Reproduce only this range: the line holding "You are a GUI" through the last line of the data below, both included, exactly, with no pictures.

Stored data:
----------------------------------------

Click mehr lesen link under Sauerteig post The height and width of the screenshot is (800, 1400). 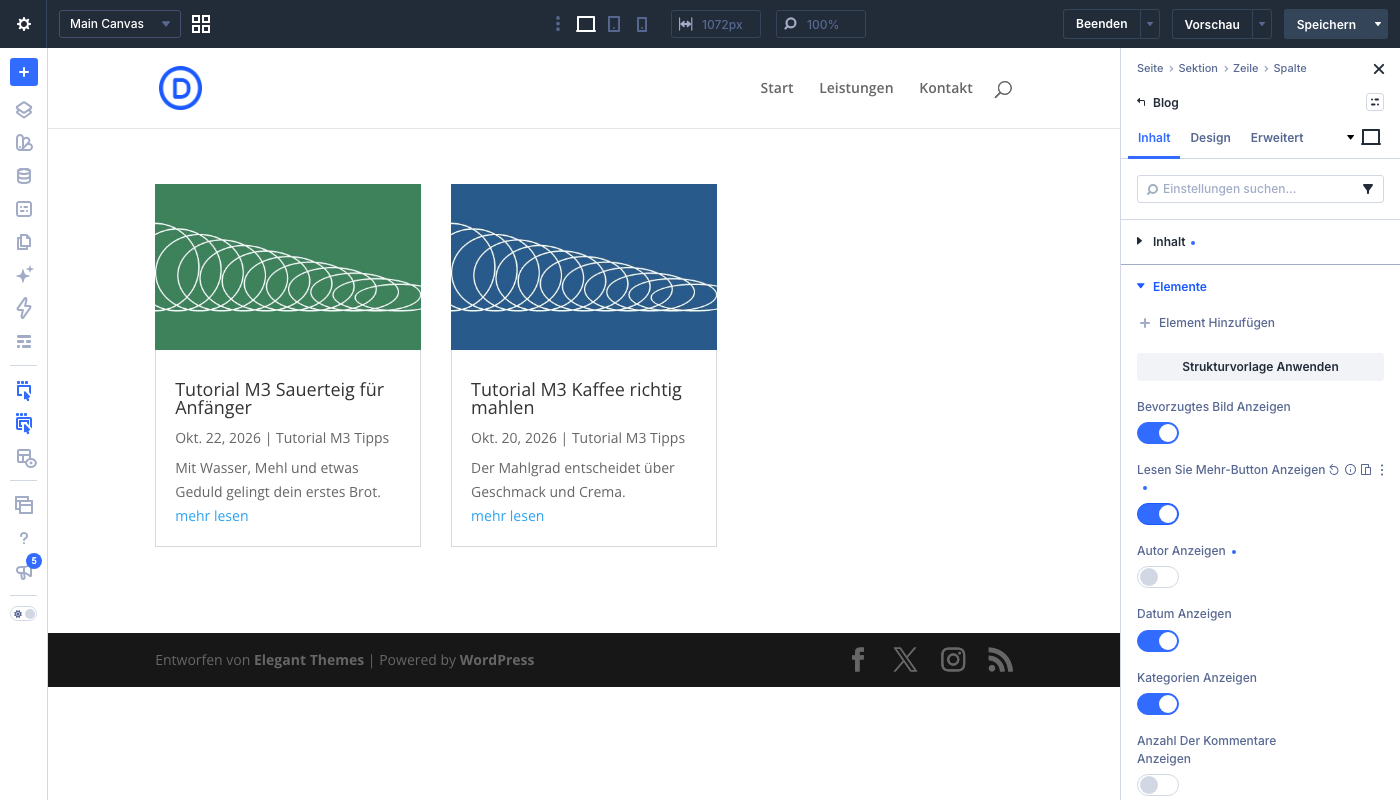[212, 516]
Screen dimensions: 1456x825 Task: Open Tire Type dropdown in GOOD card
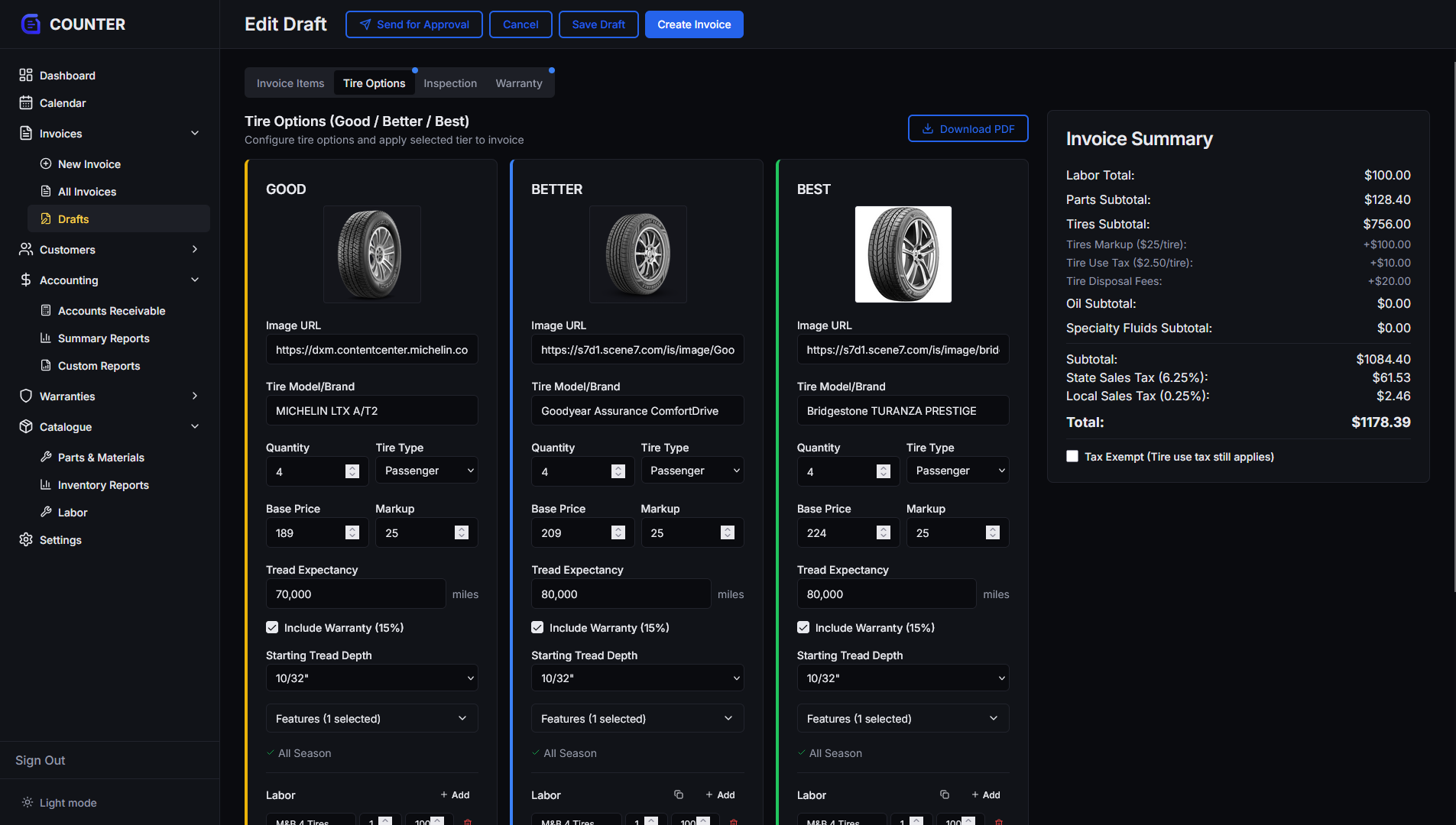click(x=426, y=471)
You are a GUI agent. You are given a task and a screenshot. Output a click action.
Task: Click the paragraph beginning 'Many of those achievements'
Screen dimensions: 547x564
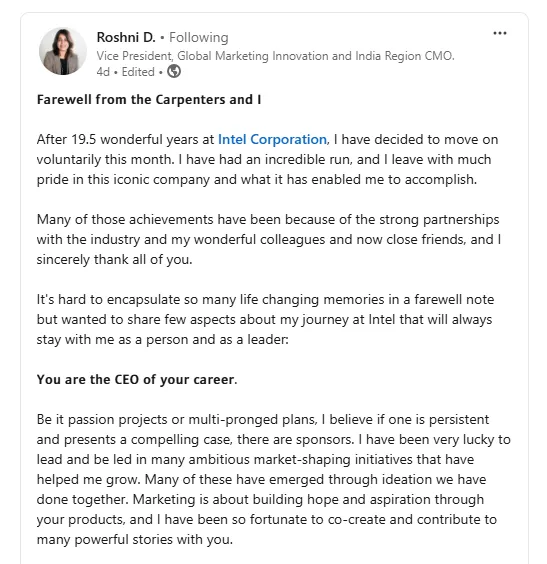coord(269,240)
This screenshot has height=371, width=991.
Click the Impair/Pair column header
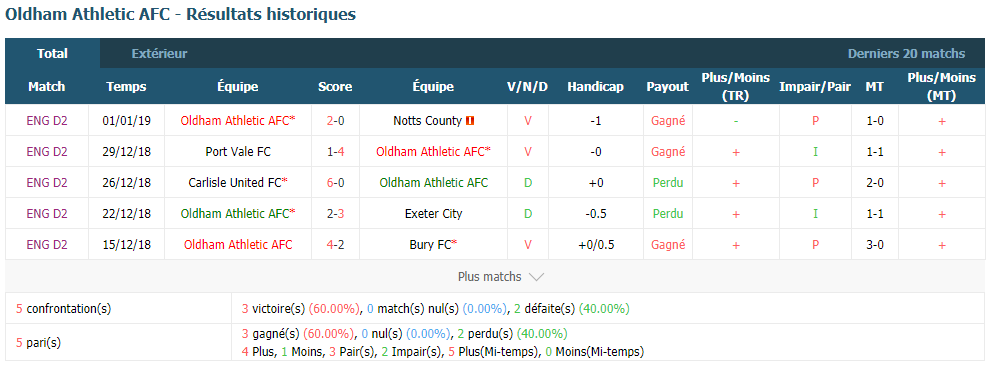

----------------------------------------

EXERCISE SOLUTION:
You are a GUI agent. You are given a task and a screenshot. Output a click action.
Task: Click the paragraph beginning 'Many of those achievements'
Screen dimensions: 547x564
coord(269,240)
This screenshot has height=371, width=991.
Click the Impair/Pair column header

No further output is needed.